ISAKMP SA (phase 1) encryption algorithm setting
msh> ipsec ike {1|2|3|4|default} ph1 encrypt {des|3des|aes128|aes192|aes256}
Enter the separate setting number [1-4] or [default] and specify the ISAKMP SA (phase 1) encryption algorithm.
Not specifying an encryption algorithm displays the current setting.
ISAKMP SA (phase 1) Diffie-Hellman group setting
msh> ipsec ike {1|2|3|4|default} ph1 dhgroup {1|2|14}
Enter the separate setting number [1-4] or [default] and specify the ISAKMP SA (phase 1) Diffie-Hellman group number.
Specify the group number to be used.
Not specifying a group number displays the current setting.
ISAKMP SA (phase 1) validity period setting
msh> ipsec ike {1|2|3|4|default} ph1 lifetime "validity period"
Enter the separate setting number [1-4] or [default] and specify the ISAKMP SA (phase 1) validity period.
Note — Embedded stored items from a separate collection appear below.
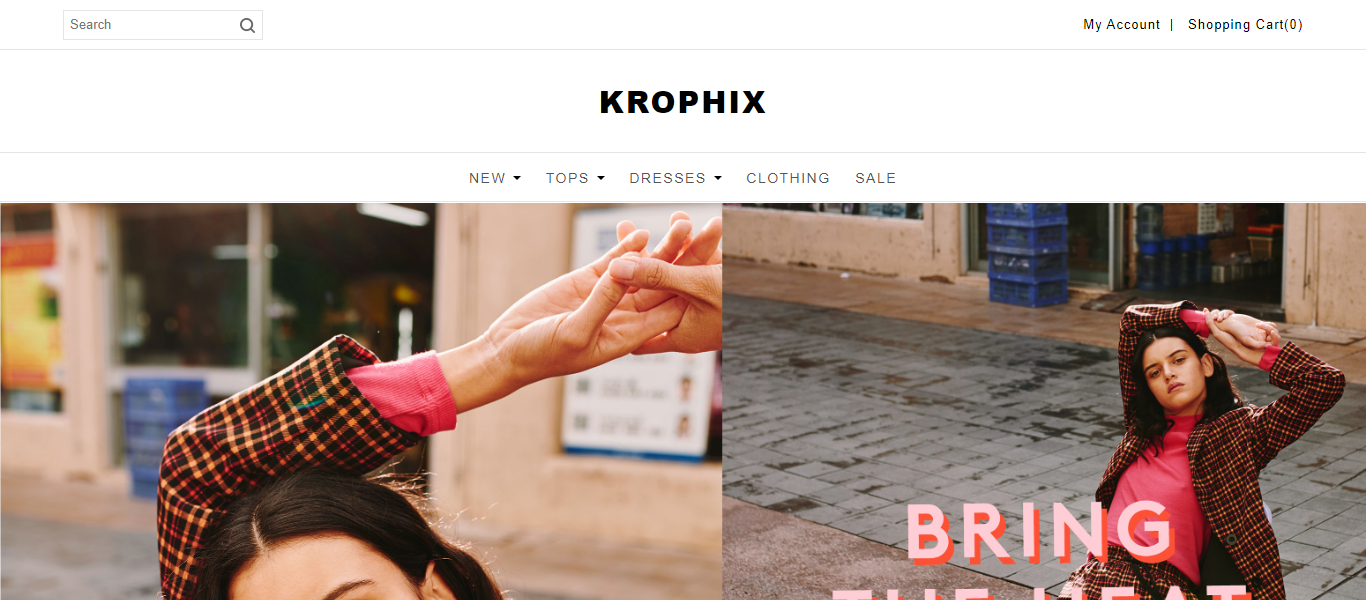The width and height of the screenshot is (1366, 600).
Task: Focus the Search text field
Action: pos(150,25)
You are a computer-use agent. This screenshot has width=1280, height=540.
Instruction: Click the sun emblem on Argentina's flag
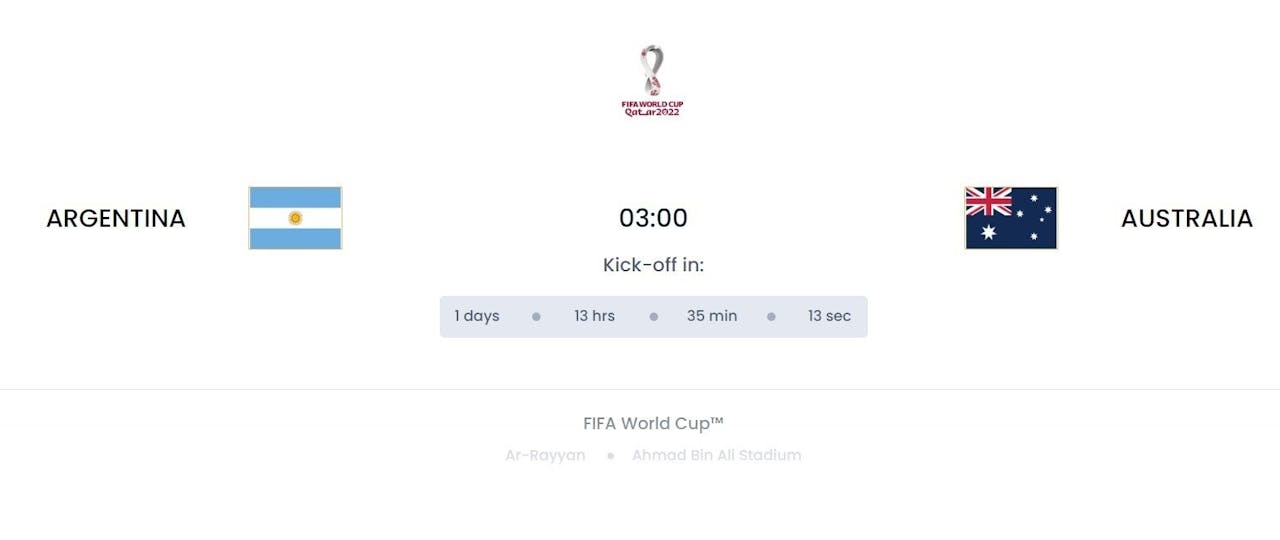coord(295,218)
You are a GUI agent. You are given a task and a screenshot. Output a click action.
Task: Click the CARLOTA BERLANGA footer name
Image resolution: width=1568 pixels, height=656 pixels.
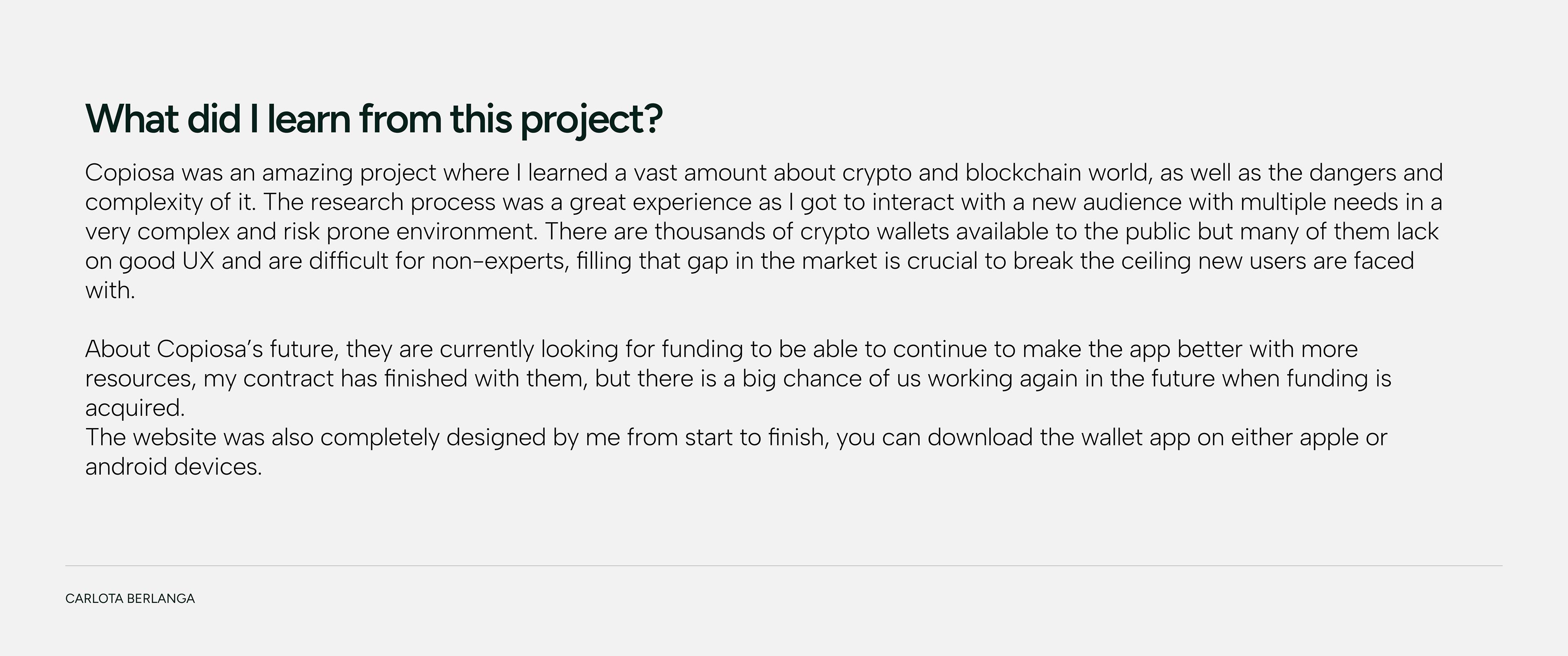coord(130,599)
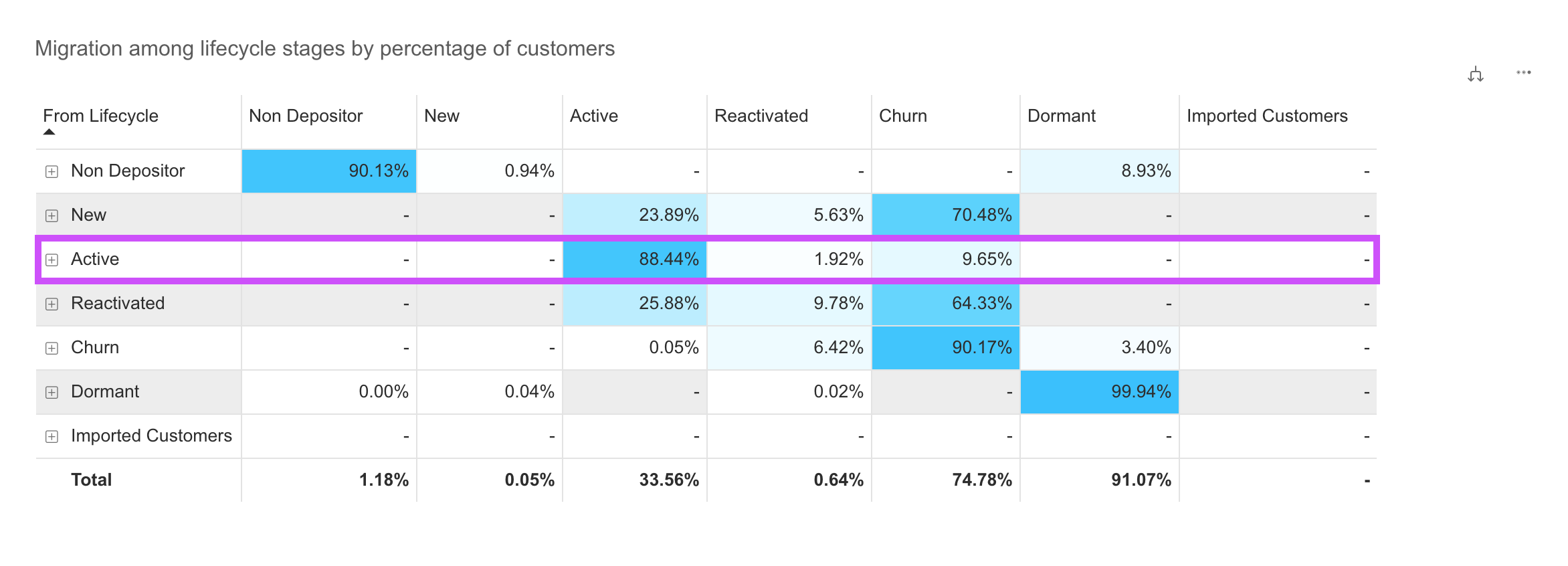
Task: Select the Reactivated column header
Action: coord(761,116)
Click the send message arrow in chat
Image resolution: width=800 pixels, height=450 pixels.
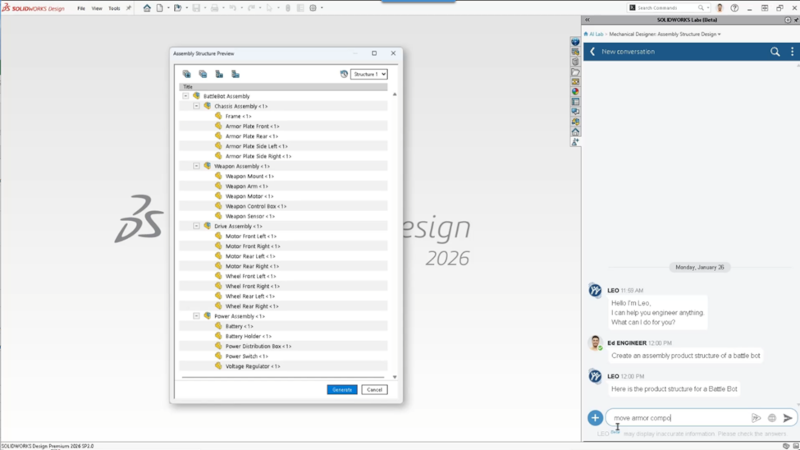pyautogui.click(x=788, y=418)
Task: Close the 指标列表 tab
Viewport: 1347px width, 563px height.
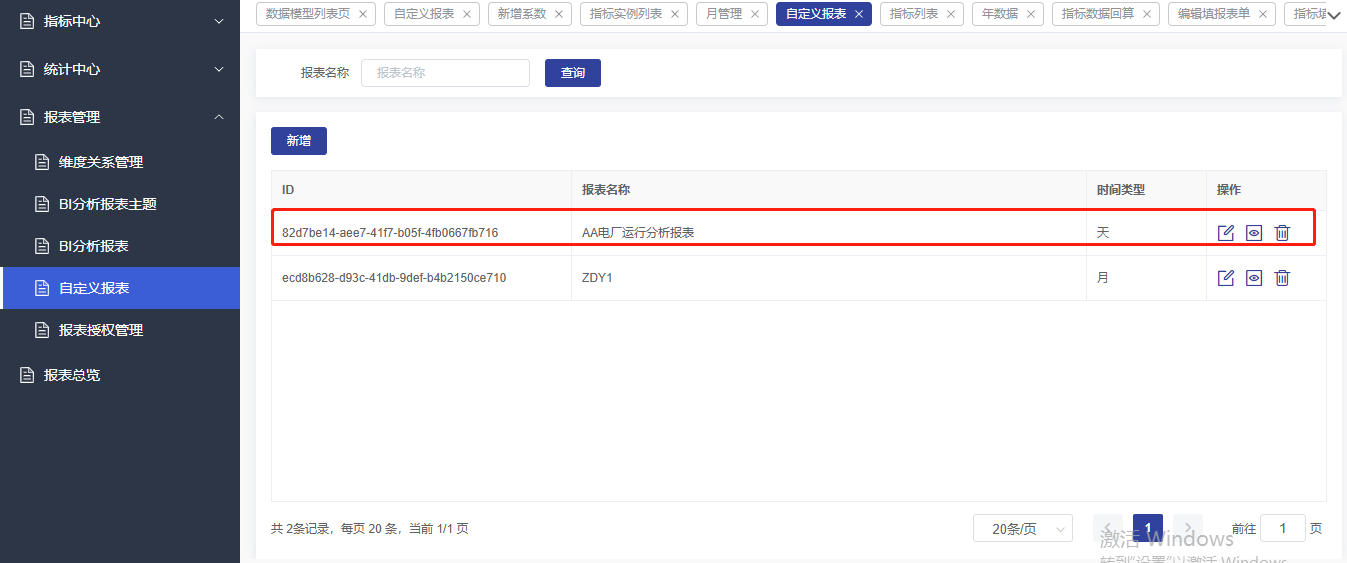Action: click(951, 14)
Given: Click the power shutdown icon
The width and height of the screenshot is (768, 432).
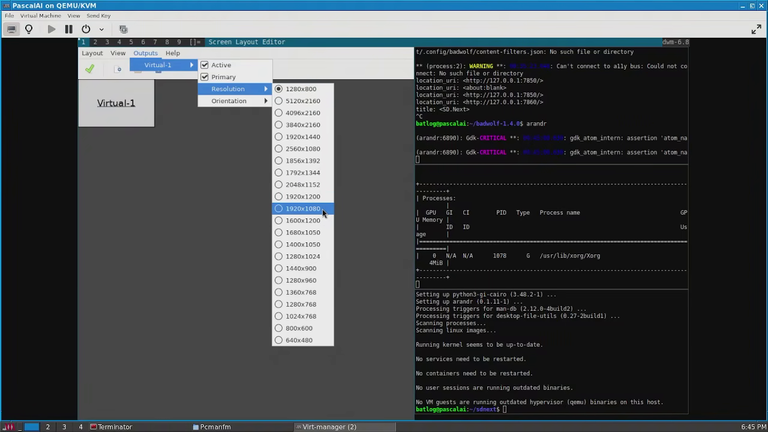Looking at the screenshot, I should (x=86, y=29).
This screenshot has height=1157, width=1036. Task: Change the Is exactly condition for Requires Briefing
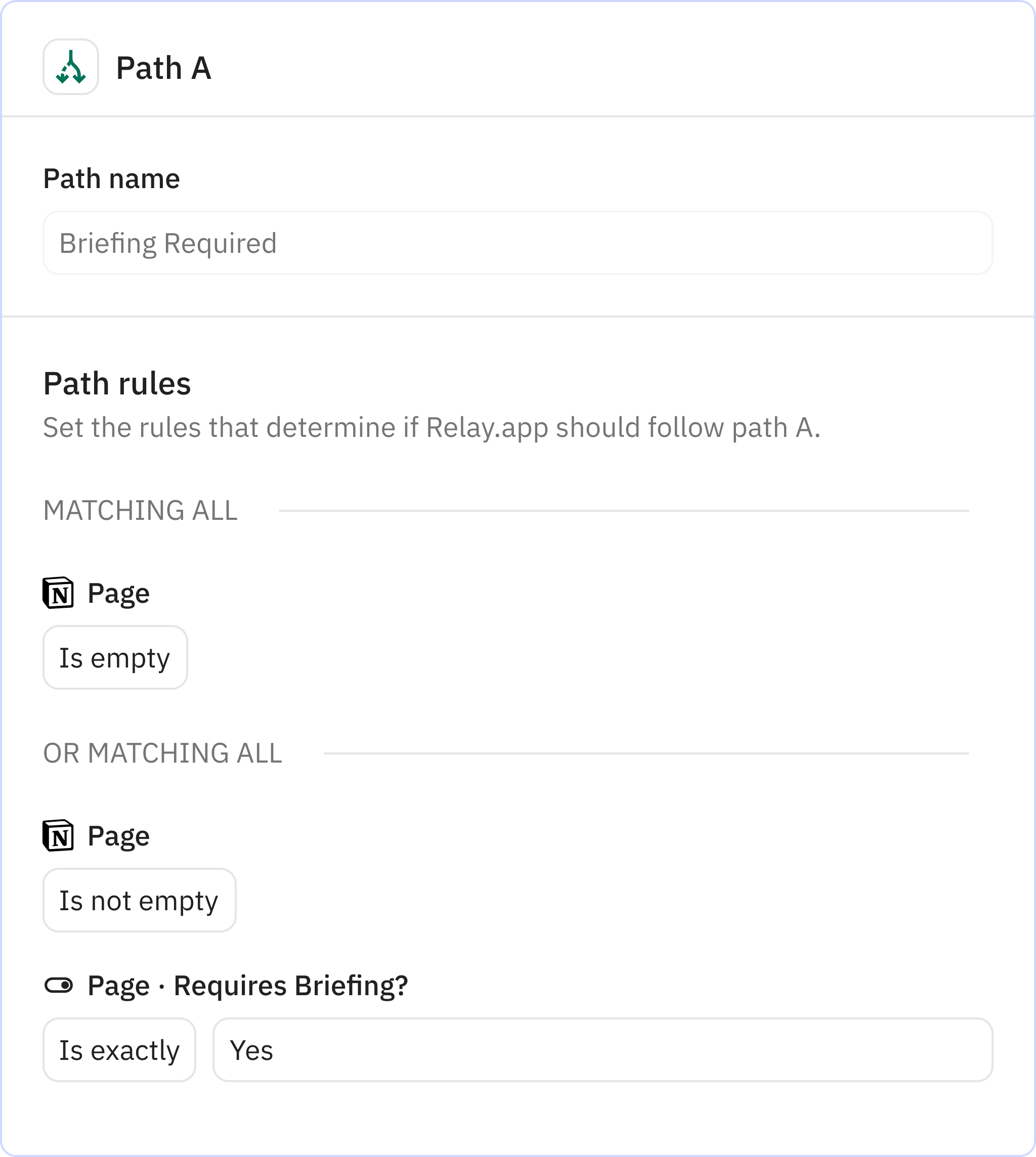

Enter the validity period (in seconds) from 300 to 172800.
Not specifying a validity period displays the current setting.
IPsec SA (phase 2) authentication algorithm setting
msh> ipsec ike {1|2|3|4|default} ph2 auth {hmac-md5|hmac-sha1|hmac-sha256|hmac-sha384|hmac-sha512}
Enter the separate setting number [1-4] or [default] and specify the IPsec SA (phase 2) authentication algorithm.
Separate multiple encryption algorithm entries with a comma (,). The current setting values are displayed in order of highest priority.
Not specifying an authentication algorithm displays the current setting.
IPsec SA (phase 2) encryption algorithm setting
msh> ipsec ike {1|2|3|4|default} ph2 encrypt {null|des|3des|aes128|aes192|aes256}
Enter the separate setting number [1-4] or [default] and specify the IPsec SA (phase 2) encryption algorithm.
Separate multiple encryption algorithm entries with a comma (,). The current setting values are displayed in order of highest priority.
Not specifying an encryption algorithm displays the current setting.
IPsec SA (phase 2) PFS setting
msh> ipsec ike {1|2|3|4|default} ph2 pfs {none|1|2|14}
Enter the separate setting number [1-4] or [default] and specify the IPsec SA (phase 2) Diffie-Hellman group number.
Specify the group number to be used.
Not specifying a group number displays the current setting.
IPsec SA (phase 2) validity period setting
msh> ipsec ike {1|2|3|4|default} ph2 lifetime "validity period"
Enter the separate setting number [1-4] or [default] and specify the IPsec SA (phase 2) validity period.
Enter the validity period (in seconds) from 300 to 172800.
Not specifying a validity period displays the current setting.
Reset setting values
msh> ipsec ike {1|2|3|4|default|all} clear
Enter the separate setting number [1-4] or [default] and reset the specified setting. Specifying [all] resets all of the settings, including default.